Suppose you spoke to experts who told you that the median income is a very important attribute to predict median housing prices. You may want to ensure that the test set is representative of the various categories of incomes in the whole dataset. Since the median income is a continuous numerical attribute, you first need to create an income category attribute.
Let’s look at the median income histogram more closely.
housing_df["median_income"].hist()
Most median income values are clustered around 1.5 to 6 (i.e., $15,000-$60,000), but some median incomes go far beyond 6. It is important to have a sufficient number of instances in your dataset for each startum, or else the estimate of a stratum’s importance may be biased.

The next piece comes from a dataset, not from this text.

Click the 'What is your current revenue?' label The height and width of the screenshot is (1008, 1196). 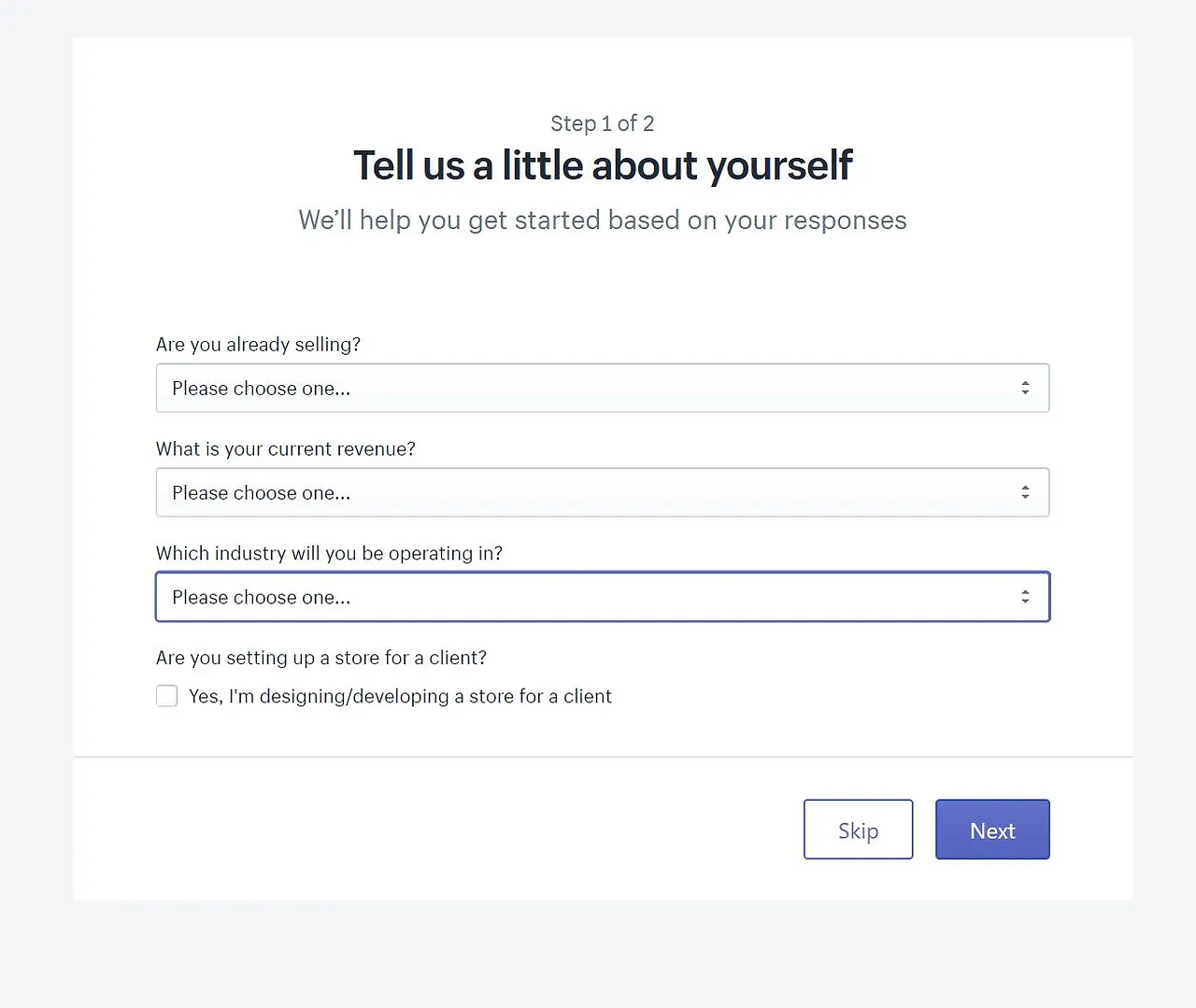pyautogui.click(x=285, y=449)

This means you should not have too many strata, and each stratum should be large enough.
The following code uses the pd.cut()
function to create an income category
attribute with five categories (labeled from 1 to 5). Category 1 ranges from 0
to 1.5 (i.e., less than $15,000), category 2 from 1.5.to 3 and so on.
housing_df["income_cat"] = pd.cut(
housing_df["median_income"],
bins=[0., 1.5, 3.0, 4.5, 6., np.inf],
labels=[1, 2, 3, 4, 5]
)
housing_df["income_cat"].hist()
plt.show()
Now you are ready to do stratified sampling based on the income category. For
this you can use Scikit-Learn’s StratifiedShuffleSplit
class.
from sklearn.model_selection import StratifiedShuffleSplit
split = StratifiedShuffleSplit(n_splits=1, test_size=0.2, random_state=42)

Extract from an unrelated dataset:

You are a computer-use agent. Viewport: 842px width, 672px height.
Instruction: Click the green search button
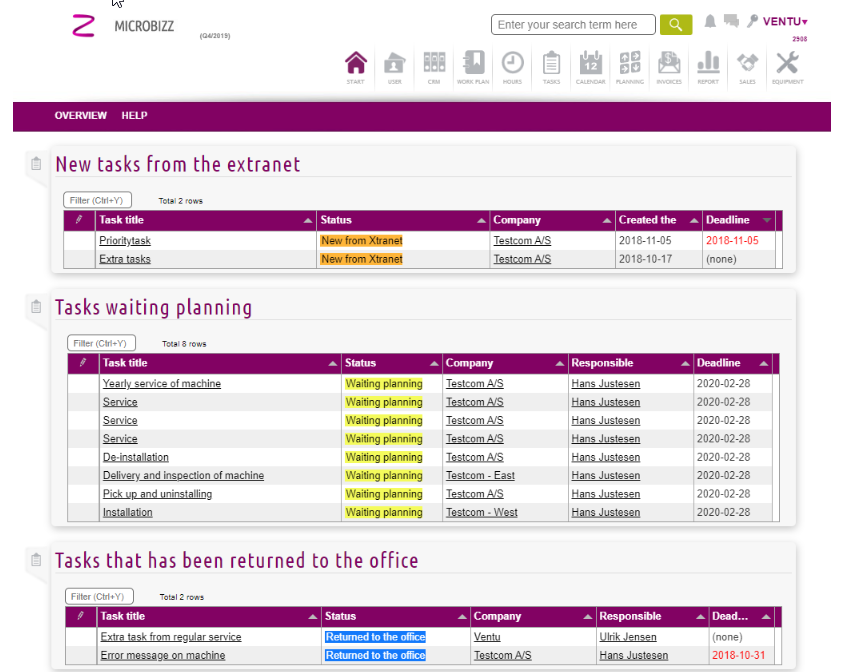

for train_index, test_index in split.split(housing_df, housing_df["income_cat"]):
strat_train_set = housing_df.loc[train_index]
strat_test_set = housing_df.loc[test_index]
Let’s see if this worked as expected. You can start by looking at the income category proportions in the test set.
If we compare the stratified ratios to the complete dataset we find that they are almost identical.
Now you should remove the income_cat
attribute so the data is back to its
original state.
for set_ in (strat_train_set, strat_test_set):
set_.drop("income_cat", axis=1, inplace=True)
We’ve spent quite a bit of time on test set generation for a good reason. This is an often neglected but critical part of a Machine Learning project. Moreover, many of these ideas will be useful later when we discuss cross-validation.
Visualize the Data
So far we have only taken a quick glance at the data to get a general understanding of the kind of data we are manipulating. Now the goal is to go into a little more depth.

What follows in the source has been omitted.